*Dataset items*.
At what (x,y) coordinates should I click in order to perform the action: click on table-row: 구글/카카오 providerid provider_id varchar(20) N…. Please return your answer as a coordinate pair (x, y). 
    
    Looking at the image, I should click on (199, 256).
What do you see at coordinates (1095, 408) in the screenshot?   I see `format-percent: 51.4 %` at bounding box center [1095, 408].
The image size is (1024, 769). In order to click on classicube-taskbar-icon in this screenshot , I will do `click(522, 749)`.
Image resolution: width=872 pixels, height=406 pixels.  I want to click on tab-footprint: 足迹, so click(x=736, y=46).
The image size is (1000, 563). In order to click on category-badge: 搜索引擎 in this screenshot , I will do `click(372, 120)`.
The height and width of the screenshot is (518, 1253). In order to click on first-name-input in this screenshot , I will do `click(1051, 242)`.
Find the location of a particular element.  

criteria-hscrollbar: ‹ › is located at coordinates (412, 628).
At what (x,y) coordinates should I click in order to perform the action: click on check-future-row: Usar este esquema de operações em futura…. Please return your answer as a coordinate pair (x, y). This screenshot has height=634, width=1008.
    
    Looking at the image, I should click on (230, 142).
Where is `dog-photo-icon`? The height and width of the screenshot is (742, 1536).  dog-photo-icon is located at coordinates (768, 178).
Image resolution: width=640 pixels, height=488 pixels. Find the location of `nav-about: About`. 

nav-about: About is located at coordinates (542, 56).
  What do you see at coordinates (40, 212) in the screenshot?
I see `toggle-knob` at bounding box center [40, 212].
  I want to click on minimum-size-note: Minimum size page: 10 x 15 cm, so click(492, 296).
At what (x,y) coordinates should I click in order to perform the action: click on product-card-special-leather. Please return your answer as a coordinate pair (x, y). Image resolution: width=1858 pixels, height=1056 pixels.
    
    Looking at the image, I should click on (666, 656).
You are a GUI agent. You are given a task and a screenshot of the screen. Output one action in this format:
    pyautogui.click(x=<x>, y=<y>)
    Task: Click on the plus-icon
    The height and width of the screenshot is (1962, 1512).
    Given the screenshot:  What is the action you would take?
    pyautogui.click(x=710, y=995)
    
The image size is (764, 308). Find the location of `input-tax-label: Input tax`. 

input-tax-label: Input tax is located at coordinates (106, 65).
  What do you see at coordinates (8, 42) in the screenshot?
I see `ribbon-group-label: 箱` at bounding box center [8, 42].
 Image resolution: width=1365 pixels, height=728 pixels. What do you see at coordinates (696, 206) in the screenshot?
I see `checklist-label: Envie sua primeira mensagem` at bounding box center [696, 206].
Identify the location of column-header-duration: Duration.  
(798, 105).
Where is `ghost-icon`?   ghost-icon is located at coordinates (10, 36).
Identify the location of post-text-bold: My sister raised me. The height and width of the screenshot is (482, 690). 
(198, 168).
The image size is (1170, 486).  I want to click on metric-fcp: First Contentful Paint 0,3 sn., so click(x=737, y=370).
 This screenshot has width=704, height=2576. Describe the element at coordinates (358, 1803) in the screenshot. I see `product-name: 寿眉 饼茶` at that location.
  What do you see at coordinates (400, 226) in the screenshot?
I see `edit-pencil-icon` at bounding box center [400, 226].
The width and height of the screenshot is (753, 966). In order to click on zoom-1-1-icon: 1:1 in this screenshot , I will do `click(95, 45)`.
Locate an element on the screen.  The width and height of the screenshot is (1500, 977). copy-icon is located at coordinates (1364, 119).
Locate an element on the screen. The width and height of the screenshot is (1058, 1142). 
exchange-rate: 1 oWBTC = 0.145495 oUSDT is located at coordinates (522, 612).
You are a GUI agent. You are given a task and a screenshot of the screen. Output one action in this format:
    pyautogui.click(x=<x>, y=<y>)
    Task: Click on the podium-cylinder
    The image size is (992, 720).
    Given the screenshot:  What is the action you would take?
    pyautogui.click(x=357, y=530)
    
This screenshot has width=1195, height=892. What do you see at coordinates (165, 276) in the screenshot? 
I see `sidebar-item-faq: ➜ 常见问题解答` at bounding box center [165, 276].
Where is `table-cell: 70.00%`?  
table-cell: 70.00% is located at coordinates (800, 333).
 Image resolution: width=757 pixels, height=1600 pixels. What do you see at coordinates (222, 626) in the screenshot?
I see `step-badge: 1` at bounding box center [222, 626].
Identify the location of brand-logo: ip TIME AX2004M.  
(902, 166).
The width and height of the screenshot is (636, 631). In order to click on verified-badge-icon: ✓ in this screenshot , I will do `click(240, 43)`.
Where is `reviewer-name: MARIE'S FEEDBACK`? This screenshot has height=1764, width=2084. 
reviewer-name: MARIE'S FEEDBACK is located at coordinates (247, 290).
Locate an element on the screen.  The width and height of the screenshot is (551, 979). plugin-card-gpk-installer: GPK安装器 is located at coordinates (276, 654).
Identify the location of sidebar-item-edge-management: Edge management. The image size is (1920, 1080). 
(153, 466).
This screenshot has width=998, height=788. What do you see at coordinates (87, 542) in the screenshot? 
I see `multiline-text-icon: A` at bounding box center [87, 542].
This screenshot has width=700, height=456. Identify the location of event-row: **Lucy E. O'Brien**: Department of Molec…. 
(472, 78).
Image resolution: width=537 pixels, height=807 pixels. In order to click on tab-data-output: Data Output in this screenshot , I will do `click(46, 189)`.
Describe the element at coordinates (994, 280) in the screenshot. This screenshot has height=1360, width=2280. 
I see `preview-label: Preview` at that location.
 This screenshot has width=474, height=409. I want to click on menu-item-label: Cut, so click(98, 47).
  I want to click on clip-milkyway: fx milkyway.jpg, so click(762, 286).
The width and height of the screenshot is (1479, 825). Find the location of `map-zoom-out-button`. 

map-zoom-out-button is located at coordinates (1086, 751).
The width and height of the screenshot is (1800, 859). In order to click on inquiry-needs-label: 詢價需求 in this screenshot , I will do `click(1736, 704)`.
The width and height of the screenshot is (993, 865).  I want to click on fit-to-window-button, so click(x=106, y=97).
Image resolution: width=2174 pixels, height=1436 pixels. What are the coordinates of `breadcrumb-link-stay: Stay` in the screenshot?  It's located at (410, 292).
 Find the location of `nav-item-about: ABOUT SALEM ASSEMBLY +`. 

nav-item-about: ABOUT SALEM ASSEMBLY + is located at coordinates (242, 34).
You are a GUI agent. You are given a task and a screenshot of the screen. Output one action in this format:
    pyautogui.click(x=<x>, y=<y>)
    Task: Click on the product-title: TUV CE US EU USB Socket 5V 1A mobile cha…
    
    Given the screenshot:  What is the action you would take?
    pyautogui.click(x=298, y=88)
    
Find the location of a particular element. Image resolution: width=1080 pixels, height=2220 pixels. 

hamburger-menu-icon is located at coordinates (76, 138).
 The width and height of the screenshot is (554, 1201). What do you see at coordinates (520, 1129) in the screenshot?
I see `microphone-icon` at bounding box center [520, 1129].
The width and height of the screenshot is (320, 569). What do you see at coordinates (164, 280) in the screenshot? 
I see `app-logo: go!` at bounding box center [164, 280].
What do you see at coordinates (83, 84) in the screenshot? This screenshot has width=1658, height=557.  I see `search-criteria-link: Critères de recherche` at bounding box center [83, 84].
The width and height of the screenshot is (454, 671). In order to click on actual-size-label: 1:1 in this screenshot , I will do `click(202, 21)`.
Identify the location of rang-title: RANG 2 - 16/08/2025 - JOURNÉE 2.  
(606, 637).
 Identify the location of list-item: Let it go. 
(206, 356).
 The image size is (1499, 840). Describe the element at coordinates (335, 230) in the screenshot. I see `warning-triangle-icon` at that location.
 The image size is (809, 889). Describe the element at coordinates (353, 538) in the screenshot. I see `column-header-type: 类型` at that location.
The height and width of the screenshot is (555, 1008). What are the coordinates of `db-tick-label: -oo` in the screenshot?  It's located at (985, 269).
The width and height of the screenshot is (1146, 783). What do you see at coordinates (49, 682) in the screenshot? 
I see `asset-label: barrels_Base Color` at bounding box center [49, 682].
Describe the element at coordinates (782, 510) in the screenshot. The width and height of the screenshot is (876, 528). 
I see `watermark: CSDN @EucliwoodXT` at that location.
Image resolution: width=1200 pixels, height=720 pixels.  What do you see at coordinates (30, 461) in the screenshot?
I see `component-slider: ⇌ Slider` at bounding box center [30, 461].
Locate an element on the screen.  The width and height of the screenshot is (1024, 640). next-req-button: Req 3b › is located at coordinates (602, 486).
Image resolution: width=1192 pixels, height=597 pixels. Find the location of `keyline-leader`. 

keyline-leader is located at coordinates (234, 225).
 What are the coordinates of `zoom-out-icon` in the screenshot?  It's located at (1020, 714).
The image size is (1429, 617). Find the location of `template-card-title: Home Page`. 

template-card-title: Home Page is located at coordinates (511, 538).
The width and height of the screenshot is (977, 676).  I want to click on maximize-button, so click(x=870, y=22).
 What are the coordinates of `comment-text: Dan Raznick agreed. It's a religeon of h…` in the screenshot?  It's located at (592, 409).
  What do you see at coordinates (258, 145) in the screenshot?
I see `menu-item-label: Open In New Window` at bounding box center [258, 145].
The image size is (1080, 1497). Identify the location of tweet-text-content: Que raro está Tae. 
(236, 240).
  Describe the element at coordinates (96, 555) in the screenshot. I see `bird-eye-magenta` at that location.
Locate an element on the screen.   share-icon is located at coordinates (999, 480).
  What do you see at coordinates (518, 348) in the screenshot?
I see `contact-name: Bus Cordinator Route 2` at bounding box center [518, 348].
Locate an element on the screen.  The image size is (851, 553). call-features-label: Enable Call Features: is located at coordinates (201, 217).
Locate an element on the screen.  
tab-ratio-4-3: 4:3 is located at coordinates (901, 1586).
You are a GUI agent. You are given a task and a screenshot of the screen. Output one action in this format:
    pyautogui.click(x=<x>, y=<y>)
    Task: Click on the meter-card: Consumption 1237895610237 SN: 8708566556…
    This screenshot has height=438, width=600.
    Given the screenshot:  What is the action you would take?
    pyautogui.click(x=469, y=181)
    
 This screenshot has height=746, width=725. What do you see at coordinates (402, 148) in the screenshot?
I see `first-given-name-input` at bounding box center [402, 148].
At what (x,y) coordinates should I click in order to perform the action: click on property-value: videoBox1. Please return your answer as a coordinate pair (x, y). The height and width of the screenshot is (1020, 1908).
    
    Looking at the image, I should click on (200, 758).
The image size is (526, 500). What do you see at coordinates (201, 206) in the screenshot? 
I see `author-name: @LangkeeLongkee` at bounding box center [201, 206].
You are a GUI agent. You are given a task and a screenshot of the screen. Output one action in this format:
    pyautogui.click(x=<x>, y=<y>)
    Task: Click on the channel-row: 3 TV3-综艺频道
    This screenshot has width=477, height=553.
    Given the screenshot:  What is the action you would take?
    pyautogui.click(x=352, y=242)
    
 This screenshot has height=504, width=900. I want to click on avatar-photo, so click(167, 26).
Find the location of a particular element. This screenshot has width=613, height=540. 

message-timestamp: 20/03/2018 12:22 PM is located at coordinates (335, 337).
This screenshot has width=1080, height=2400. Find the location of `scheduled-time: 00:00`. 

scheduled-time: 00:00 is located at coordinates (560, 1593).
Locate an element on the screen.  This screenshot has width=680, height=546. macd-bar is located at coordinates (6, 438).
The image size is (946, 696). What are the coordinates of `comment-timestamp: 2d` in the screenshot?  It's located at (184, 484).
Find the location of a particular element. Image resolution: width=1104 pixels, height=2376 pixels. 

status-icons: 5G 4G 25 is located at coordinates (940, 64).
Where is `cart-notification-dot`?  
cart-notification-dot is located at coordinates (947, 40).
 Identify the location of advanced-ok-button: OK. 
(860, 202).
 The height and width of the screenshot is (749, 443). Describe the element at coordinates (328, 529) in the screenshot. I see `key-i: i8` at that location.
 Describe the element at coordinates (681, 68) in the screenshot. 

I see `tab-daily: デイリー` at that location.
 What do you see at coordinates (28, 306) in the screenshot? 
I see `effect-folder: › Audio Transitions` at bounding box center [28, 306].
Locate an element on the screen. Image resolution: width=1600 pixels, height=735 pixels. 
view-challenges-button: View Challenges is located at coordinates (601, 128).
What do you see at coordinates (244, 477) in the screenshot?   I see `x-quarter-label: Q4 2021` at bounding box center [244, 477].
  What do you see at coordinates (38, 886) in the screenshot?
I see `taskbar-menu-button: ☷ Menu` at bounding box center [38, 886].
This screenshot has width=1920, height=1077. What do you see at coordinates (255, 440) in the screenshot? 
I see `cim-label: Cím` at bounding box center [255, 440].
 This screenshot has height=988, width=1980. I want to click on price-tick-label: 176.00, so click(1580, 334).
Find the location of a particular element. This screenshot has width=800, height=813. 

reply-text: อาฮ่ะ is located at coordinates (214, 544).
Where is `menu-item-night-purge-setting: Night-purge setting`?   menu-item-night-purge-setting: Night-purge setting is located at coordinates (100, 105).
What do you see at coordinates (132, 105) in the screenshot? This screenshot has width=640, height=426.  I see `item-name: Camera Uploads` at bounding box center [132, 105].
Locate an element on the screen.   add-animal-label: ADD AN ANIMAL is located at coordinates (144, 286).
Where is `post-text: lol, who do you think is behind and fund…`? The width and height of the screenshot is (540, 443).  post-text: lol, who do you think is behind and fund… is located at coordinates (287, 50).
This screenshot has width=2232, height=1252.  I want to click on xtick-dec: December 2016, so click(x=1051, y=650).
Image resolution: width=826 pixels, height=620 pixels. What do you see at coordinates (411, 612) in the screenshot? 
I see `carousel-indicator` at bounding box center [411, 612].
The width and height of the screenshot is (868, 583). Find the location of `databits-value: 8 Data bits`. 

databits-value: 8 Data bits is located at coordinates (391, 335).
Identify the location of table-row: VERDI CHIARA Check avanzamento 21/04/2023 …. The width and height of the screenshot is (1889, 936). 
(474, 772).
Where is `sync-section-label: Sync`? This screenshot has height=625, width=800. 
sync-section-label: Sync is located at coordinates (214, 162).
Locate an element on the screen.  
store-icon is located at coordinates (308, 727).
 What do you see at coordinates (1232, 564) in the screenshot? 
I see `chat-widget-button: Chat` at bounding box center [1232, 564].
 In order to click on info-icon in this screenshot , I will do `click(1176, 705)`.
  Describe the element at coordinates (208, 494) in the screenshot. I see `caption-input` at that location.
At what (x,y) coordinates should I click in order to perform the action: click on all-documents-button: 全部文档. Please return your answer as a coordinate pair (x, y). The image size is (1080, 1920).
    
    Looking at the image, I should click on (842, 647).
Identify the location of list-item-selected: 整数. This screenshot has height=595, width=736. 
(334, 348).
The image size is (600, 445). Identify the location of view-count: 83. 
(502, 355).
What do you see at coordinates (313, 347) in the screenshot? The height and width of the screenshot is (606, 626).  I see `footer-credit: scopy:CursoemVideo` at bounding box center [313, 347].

*TO DO*.
From the entries above, take the lines starting at the one containing "has width=613, height=540." and ending at the one containing "center [38, 886].". Return them as a JSON list of strings, one string per line, with blank lines omitted.

*SOLUTION TO THE EXERCISE*.
[
  "Find the location of a particular element. This screenshot has width=613, height=540. ",
  "message-timestamp: 20/03/2018 12:22 PM is located at coordinates (335, 337).",
  "This screenshot has width=1080, height=2400. Find the location of `scheduled-time: 00:00`. ",
  "scheduled-time: 00:00 is located at coordinates (560, 1593).",
  "Locate an element on the screen.  This screenshot has width=680, height=546. macd-bar is located at coordinates (6, 438).",
  "The image size is (946, 696). What are the coordinates of `comment-timestamp: 2d` in the screenshot?  It's located at (184, 484).",
  "Find the location of a particular element. Image resolution: width=1104 pixels, height=2376 pixels. ",
  "status-icons: 5G 4G 25 is located at coordinates (940, 64).",
  "Where is `cart-notification-dot`?  ",
  "cart-notification-dot is located at coordinates (947, 40).",
  " Identify the location of advanced-ok-button: OK. ",
  "(860, 202).",
  " The height and width of the screenshot is (749, 443). Describe the element at coordinates (328, 529) in the screenshot. I see `key-i: i8` at that location.",
  " Describe the element at coordinates (681, 68) in the screenshot. ",
  "I see `tab-daily: デイリー` at that location.",
  " What do you see at coordinates (28, 306) in the screenshot? ",
  "I see `effect-folder: › Audio Transitions` at bounding box center [28, 306].",
  "Locate an element on the screen. Image resolution: width=1600 pixels, height=735 pixels. ",
  "view-challenges-button: View Challenges is located at coordinates (601, 128).",
  "What do you see at coordinates (244, 477) in the screenshot?   I see `x-quarter-label: Q4 2021` at bounding box center [244, 477].",
  "  What do you see at coordinates (38, 886) in the screenshot?",
  "I see `taskbar-menu-button: ☷ Menu` at bounding box center [38, 886]."
]